Begin at the line that has "Where should I click to: Click the video" and stop after the line that has "[x=446, y=357]". Write out those records again in full, requests included, and shift every coordinate in the answers by -76.

───── Available records ─────

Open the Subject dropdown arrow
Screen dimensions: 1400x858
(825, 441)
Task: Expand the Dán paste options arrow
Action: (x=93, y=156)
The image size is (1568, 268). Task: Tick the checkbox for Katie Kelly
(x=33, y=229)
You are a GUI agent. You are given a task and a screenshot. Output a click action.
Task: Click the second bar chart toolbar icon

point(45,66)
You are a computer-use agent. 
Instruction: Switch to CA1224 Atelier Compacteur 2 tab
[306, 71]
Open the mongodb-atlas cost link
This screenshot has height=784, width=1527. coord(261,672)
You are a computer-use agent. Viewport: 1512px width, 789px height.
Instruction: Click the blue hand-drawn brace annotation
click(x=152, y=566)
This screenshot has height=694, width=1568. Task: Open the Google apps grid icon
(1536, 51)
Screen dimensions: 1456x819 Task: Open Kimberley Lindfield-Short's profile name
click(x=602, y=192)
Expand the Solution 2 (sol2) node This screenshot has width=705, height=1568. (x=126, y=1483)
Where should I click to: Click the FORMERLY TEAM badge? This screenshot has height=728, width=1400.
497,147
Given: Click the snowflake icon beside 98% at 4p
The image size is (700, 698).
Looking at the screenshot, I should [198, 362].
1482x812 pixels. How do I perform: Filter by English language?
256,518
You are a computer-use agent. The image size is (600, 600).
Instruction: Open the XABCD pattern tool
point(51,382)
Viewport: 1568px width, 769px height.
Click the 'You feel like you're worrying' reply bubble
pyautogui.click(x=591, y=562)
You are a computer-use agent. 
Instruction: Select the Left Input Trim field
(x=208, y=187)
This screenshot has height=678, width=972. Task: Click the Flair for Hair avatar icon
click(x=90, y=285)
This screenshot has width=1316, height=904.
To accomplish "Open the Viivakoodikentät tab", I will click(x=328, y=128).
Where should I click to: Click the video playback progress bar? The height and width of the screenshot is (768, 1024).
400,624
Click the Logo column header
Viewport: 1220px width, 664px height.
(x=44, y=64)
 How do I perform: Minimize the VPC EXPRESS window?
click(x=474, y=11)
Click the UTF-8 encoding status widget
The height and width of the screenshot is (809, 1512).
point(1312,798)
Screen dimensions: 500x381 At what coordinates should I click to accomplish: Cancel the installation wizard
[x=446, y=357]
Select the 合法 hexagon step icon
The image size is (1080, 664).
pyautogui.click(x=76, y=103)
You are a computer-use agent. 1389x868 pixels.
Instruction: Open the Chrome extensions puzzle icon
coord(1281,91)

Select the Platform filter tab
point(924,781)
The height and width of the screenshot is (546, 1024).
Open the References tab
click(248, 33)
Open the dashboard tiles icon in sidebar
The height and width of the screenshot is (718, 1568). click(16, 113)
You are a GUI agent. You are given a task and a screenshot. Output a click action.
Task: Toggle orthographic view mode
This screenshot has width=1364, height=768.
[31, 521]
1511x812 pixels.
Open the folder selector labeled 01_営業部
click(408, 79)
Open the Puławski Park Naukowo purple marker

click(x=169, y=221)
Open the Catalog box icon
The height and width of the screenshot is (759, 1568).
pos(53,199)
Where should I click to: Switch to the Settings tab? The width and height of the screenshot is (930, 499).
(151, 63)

─────

Task solution »
Where should I click to: Click the video playback progress bar? The height and width of the screenshot is (768, 1024).
324,548
Click the Logo column header
Viewport: 1220px width, 664px height.
(x=-32, y=-12)
 How do I perform: Minimize the VPC EXPRESS window?
click(x=398, y=-65)
Click the UTF-8 encoding status widget
The height and width of the screenshot is (809, 1512).
point(1236,722)
Screen dimensions: 500x381 At what coordinates should I click to accomplish: Cancel the installation wizard
[x=370, y=281]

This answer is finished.